People with the conditions listed below should exercise extreme caution when taking NSAIDs; they should only take them if the benefits outweigh the risks; otherwise, they should avoid using NSAIDs. 

  • Cardiovascular condition (except aspirin)
  • Renal problem
  • Gastric ulcer (except coxibs)
  • People with clotting problem
  • And finally, people who have kidney problems

 

  • What is Paracetamol and How is it Different from NSAID?

Image of a pack of paracetamol tablets

Image of a pack of paracetamol tablets

 

Paracetamol (also known as Acetaminophen)  is a common pain reliever used in Nigeria. It is available as tablets, capsules and oral solutions. It is usually prescribed casually by healthcare providers in primary healthcare settings but also hugely self-administered by Nigerians at the first sign of any type of pain.

 

Paracetamol works similarly to NSAIDs by inhibiting COX enzymes, but its COX activity is concentrated in the brain and spinal cord, which accounts for its low anti-inflammatory properties when compared to NSAIDs. But, like NSAIDs, it reduces pain and fever, although to a lesser extent. [7]

 

Unlike NSAIDs, paracetamol is considered safe for use during pregnancy; however, some researchers have linked its use to birth defects, but the evidence for this claim is limited. [8] People with cardiovascular disease, gastric ulcers, asthma, and hemophilia can take paracetamol without risk of side effects. [ 9]

 

Paracetamol is available in tablets, pessaries, injections, and syrups. Its usual dose is 1000mg, taken three times per day.
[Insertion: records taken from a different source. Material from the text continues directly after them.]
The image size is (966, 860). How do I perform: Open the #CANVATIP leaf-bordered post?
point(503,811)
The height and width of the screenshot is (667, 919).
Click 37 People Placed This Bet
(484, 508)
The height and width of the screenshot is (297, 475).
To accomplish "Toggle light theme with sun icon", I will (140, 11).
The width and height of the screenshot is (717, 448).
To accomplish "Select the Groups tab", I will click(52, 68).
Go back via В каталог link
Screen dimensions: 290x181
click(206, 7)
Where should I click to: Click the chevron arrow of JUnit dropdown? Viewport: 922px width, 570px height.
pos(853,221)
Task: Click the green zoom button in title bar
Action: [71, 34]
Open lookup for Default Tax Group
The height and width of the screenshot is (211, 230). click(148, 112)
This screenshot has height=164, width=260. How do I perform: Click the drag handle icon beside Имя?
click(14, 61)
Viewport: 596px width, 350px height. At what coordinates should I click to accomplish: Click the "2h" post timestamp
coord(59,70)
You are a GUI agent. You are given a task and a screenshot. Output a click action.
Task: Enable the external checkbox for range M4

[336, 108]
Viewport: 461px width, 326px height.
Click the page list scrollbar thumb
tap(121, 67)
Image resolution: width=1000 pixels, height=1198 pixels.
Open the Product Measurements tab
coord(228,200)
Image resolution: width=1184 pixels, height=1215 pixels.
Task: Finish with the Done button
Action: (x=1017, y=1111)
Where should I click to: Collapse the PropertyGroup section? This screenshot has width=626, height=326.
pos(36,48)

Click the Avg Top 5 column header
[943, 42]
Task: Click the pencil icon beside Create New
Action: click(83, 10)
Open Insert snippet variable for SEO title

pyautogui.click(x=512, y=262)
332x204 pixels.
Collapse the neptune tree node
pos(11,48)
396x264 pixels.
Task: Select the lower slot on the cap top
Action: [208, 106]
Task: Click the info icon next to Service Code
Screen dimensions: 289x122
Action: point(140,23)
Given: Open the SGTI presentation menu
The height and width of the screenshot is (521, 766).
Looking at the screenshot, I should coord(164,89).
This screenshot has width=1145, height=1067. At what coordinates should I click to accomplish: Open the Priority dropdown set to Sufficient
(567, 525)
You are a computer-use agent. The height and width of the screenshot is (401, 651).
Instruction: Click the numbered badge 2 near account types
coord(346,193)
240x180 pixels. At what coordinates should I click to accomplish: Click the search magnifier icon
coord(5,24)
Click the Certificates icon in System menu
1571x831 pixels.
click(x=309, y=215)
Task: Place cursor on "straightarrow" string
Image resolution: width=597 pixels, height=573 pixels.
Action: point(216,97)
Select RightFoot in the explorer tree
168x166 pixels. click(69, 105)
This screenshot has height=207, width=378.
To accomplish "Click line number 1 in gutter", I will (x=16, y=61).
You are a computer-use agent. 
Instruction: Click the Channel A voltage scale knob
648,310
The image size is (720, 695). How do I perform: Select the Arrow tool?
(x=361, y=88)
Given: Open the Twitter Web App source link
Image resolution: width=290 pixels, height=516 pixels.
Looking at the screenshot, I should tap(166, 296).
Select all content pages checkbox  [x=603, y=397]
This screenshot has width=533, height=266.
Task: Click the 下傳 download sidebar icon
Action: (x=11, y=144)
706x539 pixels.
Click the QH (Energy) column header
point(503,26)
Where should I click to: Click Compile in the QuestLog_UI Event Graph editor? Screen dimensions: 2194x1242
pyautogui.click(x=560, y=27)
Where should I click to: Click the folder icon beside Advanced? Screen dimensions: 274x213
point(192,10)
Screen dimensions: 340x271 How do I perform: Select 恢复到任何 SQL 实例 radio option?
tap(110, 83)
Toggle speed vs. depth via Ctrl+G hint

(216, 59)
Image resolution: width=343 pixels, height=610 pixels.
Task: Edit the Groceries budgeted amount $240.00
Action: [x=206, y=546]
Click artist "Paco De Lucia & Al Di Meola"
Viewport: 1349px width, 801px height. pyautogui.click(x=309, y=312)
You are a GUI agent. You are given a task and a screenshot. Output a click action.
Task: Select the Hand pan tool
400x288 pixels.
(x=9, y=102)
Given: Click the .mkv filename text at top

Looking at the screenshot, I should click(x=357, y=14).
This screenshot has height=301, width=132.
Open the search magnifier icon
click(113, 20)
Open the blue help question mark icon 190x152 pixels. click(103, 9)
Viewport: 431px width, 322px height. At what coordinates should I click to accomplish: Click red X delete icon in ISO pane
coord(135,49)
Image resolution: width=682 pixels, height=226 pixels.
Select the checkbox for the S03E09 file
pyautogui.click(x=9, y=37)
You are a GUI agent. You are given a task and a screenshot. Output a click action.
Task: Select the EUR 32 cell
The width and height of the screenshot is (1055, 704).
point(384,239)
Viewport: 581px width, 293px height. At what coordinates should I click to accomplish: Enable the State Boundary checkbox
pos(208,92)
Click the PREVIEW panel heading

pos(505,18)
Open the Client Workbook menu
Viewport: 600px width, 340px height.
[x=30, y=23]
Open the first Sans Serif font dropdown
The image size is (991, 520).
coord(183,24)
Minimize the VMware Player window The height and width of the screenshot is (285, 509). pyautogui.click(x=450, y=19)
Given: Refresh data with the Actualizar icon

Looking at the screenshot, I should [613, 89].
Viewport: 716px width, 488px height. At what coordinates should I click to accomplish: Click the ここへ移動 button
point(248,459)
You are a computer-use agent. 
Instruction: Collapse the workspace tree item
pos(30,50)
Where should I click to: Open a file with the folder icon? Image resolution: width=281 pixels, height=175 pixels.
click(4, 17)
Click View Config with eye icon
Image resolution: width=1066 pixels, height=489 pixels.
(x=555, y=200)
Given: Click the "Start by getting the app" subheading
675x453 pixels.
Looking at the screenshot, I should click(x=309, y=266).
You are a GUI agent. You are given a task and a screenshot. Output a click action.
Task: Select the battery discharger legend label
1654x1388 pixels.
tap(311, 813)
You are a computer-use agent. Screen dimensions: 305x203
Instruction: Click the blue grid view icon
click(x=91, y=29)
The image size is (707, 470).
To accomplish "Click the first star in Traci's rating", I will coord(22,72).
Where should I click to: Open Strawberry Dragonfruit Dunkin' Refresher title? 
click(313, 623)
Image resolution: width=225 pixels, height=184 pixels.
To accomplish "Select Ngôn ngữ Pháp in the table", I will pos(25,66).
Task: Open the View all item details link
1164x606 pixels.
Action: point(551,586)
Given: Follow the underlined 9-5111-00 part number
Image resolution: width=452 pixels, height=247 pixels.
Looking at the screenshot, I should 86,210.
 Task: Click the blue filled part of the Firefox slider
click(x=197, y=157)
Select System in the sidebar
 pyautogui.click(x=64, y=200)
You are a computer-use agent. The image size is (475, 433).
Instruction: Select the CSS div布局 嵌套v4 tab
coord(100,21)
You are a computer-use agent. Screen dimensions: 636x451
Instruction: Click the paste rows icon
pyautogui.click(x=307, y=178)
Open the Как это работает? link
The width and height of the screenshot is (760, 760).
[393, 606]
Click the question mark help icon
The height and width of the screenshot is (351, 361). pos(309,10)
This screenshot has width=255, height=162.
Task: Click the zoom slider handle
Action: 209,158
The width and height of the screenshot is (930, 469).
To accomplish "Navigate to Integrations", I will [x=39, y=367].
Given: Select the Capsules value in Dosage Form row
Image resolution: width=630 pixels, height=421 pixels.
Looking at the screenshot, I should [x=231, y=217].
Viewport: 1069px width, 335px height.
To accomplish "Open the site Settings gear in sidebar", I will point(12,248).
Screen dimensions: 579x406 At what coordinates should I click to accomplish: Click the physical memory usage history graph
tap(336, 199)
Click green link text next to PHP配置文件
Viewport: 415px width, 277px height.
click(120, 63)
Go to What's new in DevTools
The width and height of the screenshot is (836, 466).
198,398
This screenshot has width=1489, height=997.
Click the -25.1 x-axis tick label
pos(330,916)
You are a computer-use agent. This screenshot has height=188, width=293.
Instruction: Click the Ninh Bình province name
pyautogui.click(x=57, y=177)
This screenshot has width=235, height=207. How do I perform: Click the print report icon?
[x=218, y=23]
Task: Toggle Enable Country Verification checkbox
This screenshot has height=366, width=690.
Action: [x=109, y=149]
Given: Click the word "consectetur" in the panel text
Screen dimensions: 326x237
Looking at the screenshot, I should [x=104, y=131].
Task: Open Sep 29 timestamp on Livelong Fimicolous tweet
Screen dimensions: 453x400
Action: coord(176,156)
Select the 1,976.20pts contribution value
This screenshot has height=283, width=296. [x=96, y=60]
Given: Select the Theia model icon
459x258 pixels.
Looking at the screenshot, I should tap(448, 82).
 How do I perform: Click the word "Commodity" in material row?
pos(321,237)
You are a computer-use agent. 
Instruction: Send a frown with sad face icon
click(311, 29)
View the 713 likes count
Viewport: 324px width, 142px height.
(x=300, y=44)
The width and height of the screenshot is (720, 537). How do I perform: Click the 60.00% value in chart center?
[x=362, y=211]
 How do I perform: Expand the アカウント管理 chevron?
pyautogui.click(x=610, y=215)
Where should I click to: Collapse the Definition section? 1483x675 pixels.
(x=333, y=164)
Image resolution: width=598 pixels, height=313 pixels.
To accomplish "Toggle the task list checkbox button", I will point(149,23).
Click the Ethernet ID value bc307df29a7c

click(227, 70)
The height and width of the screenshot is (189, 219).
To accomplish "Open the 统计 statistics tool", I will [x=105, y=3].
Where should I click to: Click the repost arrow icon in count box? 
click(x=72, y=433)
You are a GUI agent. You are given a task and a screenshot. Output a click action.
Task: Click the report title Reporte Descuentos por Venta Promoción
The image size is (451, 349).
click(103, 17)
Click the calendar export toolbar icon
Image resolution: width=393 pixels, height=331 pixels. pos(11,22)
It can be administered orally, injected, or inserted through the anus. 

 

Side effects include liver toxicity (which occurs when a higher-than-normal dose is administered over time), dizziness, rash, Stephens-Johnson syndrome, angioedema, and urticaria (extremely itchy, round rash often caused by allergic reactions to food).  

 

Can Paracetamol Be Combined With NSAID?

 

When going through pharmacy shelves, it is common to find paracetamol in combination with NSAIDs such as aceclofenac and paracetamol, ibuprofen and paracetamol, diclofenac and paracetamol, and naproxen and paracetamol. When patients are given this combination, they frequently ask if it is better than taking an NSAID alone.

 

Yes, and here's why; a review of data from 21 human studies involving 1909 patients found that combining paracetamol and NSAIDs may provide better pain relief than either drug alone. [10] Another study, which used data from the Cochrane database and included 1647 patients, found that combining paracetamol and ibuprofen at specific doses was more effective than either alone. [10]

 

  • What Are Opioids? 

A vial of injectable painkiller with a small syringle on a table

A vial of injectable painkiller and a syringe on the table.

 

This type of pain medication is typically the last card offered by your doctor for pain. One reason for this is to protect patients from the psychological effects of the medication and its potential for abuse. 

 

I am sure you have heard about the opioid epidemic in some countries; this is what prescribers try to avoid by keeping the medication until all other options have failed. 

 

Opioids are only available by prescription in Nigeria and other parts of the world, for reasons that are not far fetched from those mentioned above. They are used to manage moderate to severe pain, examples are codeine, morphine, tramadol, dihydrocodeine, pentazocine, oxycodone, hydrocodone, and methadone. 

 

How Do Opioids Work?

 

Opioids work in the brain and spinal cord because their action sites (receptors) are widely distributed there, though they can also be found in other parts of the body. [11] These sites are referred to as mu, kappa, and delta. The mu sites are located in the spinal cord where they prevent the transmission of pain to higher brain centers, they are also found in some parts of the brain where they decrease pain perception. [11]

 

Can Opioids Be Combined With Other Pain Medications?

 

Paracetamol, like NSAIDs, can be combined with opioids; some common combinations include codeine + paracetamol, tramadol + paracetamol, and dihydrocodeine + paracetamol. A review conducted by AJ de Craen et al revealed that a combination of paracetamol and codeine was more effective than either medication alone. [12] 

 

Drugs that are usually sold under strict regulation more often than not have safety concerns. 

 

What Are the Risks and Side Effects of Opioids? 

 

Codeine-containing cough syrups were banned in Nigeria following a 2018 BBC report that revealed the drug's indiscriminate use, resulting in widespread addiction problems, particularly in the country's north. Addiction is one of the most serious risks associated with opioid abuse. Furthermore, opioids can constrict the airways, making them an unsuitable choice for people with asthma and other airway issues. 

 

Side effects of opioids can come in various forms and they include:

  • Headache
  • Constipation
  • Urinary retention
  • Vomiting
  • Nausea
  • Insomnia
  • Pruritus 
  • Abdominal pain
  • Dyspnea (shortness of breath or difficulty with breathing)
  • Fever
  • Loss of appetite

 

 

  • Other Pain Medications

 

There are other medications that are sometimes used alone or in conjunction with standard pain medications. Some of them were not intended to be used as painkillers, but thanks to healthcare professionals' clinical knowledge and judgment, they were discovered to be useful agents for managing certain types of pain. Whether they are used alone or in conjunction with traditional pain medication depends on the type of pain being managed. 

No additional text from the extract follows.